Exercise input:
☆ ☆ ☆

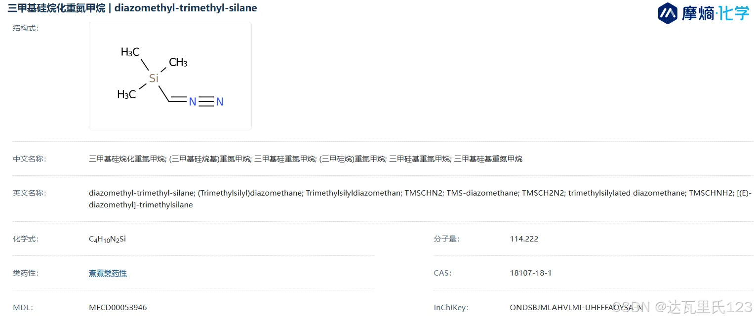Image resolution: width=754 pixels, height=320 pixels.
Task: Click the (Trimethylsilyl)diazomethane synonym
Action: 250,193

☆ ☆ ☆

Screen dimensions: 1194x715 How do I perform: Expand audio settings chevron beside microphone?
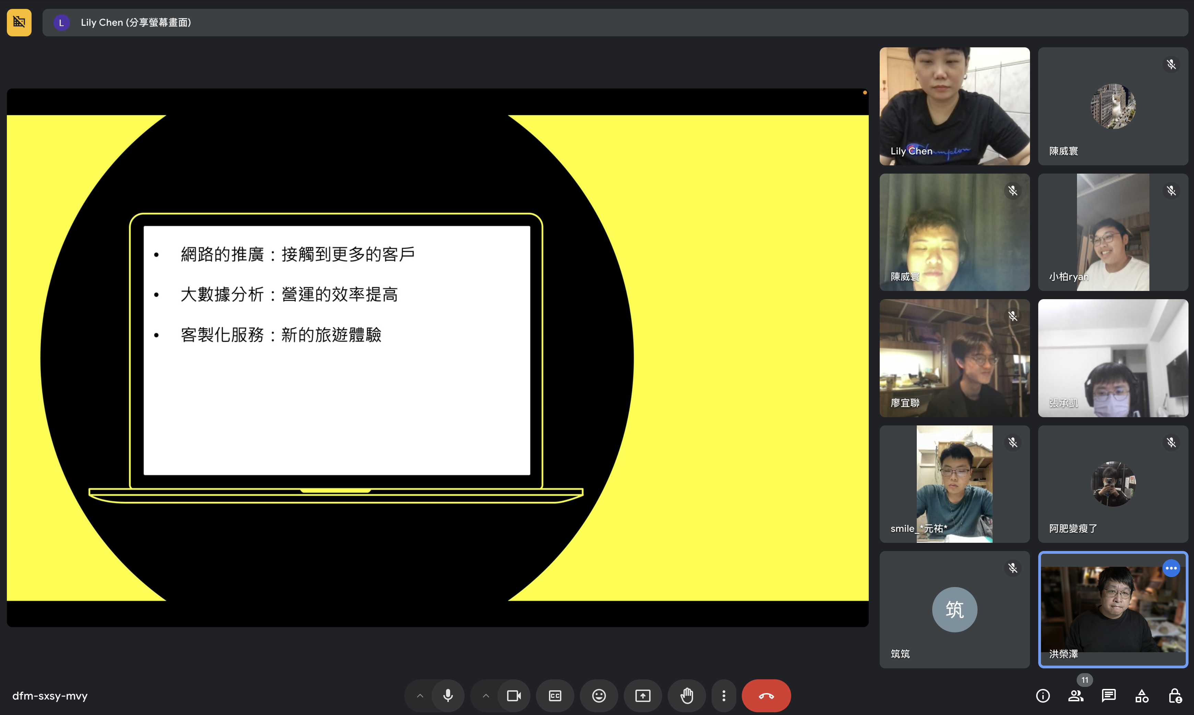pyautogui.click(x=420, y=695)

☆ ☆ ☆

Instructions for the task:
Print the data without changes, from the line that contains "Image resolution: width=754" up to and including the line that contains "Action: 250,193". Leave out the pictures.

Final result:
Image resolution: width=754 pixels, height=320 pixels.
Task: Click the (Trimethylsilyl)diazomethane synonym
Action: 250,193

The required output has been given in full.